Matteo Cantarelli is co-founder of OpenWorm, an open science project to digitally reconstruct a whole organism. He worked for many years in the software industry as engineer, designing and building large-scale software platforms and co-patented technologies. He is CTO of MetaCell, a systems biology informatics company. Matteo worked as Principal Research Associate with the Department of Neuroscience, Physiology and Pharmacology at the University College of London to build Open Source Brain, a Wellcome Trust funded platform to share and develop computational models of neurons and networks. He received his Master in Systems Engineering from the École Normale Supérieure de Cachan and his B.Sc. and M.Sc. in Electronic Engineering from the University of Cagliari.

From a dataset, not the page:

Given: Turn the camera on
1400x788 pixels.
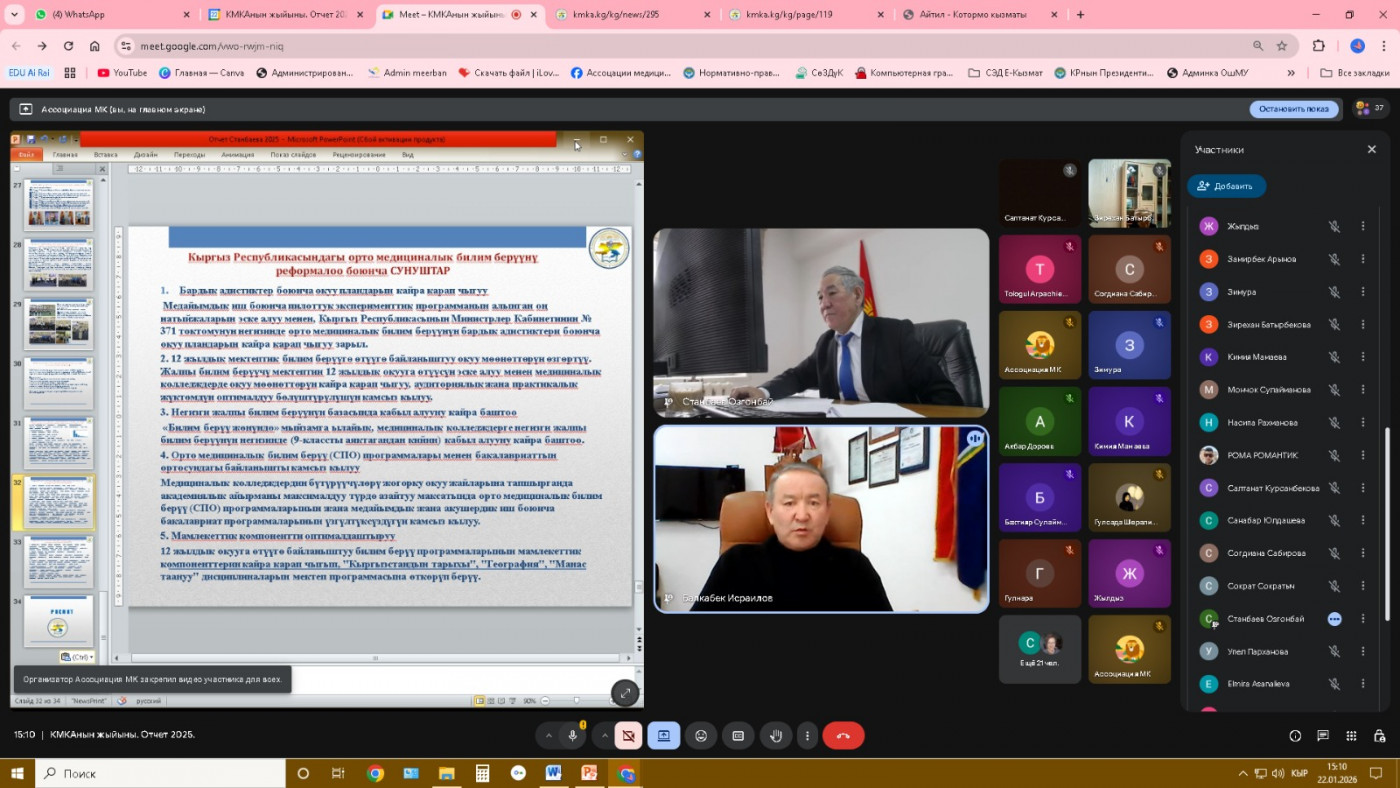Looking at the screenshot, I should pos(628,736).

 TALK 3 – CLE / ElabFTW.net : The new electronic notebook, modular & open source !

eLabFTW is a free and open source electronic lab notebook for researchers. Hundreds of labs around the world are already using it to log their experiments and organize their data in a much better way than before. Its flexibility allows any kind of lab to use it. It is also very user friendly and tries to not get in your way. eLabFTW will be deployed fully in Institut Curie (~80 teams) in the next months, and INRIA will work on it, too.

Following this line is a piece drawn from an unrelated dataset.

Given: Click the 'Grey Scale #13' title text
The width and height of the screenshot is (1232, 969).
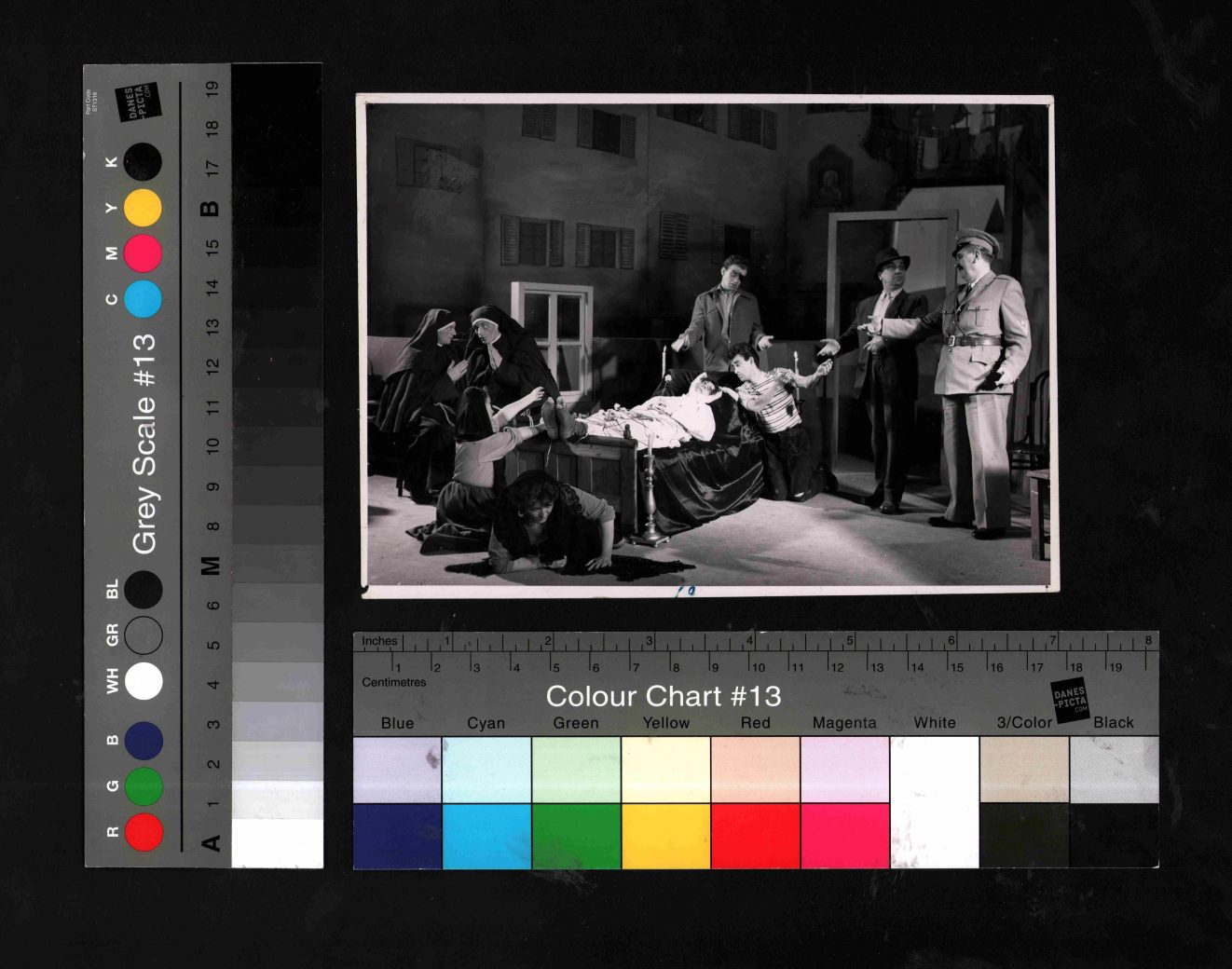Looking at the screenshot, I should point(144,444).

Nicolas Carpi, Institut Curie CNRS/UMR144

After obtaining diplomas in biochemistry and biology, Nicolas joined the lab of Matthieu Piel at Institut Curie and worked on cell division, micropatterning and cell migration. Unsatisfied with the current solutions for storing experimental metadata, he decided to write his own solution. He now has the role of a lab manager in the team, and keeps developing eLabFTW and participates in the open source / open science communities.

Website   .   Blog   .   Image associée   .   

Special LUNCH !! DIY Meeting in Salle Lausanne from 1 PM till 2 PM.

From November 15th to November 18th some members of the DiDIY Project will be in Paris, to attend the 2016 Open Source Summit. We would REALLY like to use those days also to meet as many people interested in Digital DIY as possible, including, but not limited to: makers, teachers, local public administrators, artists and NGOs. We’d like to discuss together the challenges and opportunities that DiDIY brings to society, the same ones we just summarized in some short fact sheets, or in these DiDIY legal challenges and our blog. We are open to all possibilities, from public meetings, to private visits in your premises, or just having some beers together while discussing the real impacts of Digital DIY on society. Please meet us at POSS 2016 in the Research theme (fOSSa) between 12.30PM and 2PM to talk about that, share, and build together.

Marco Fioretti is a freelance writer, popularizer, activist and teacher. His field is open digital standards, Free Software, digital technologies and the impacts of all these things on education, ethics, civil rights, environmental issues and, in general, everyday life. That’s why the slogan of his website is: “your civil rights and the quality of your life depend on how software is used AROUND you.”

He discovered the Free Software world in the mid 90’s, because he used UNIX in his daily work and he wanted to try something similar at home. Almost immediately, however, he became much more interested in the ethical side of Free Software rather than in the coding, and in all its implications for civil rights, politics, education, and social development.

These days, his main activities are writing, teaching and participation to several projects in all the fields above. Occasionally he also work freelance as English to Italian translator. In earlier life, he was an ASIC and FPGA designer, and sometimes still go back to that world.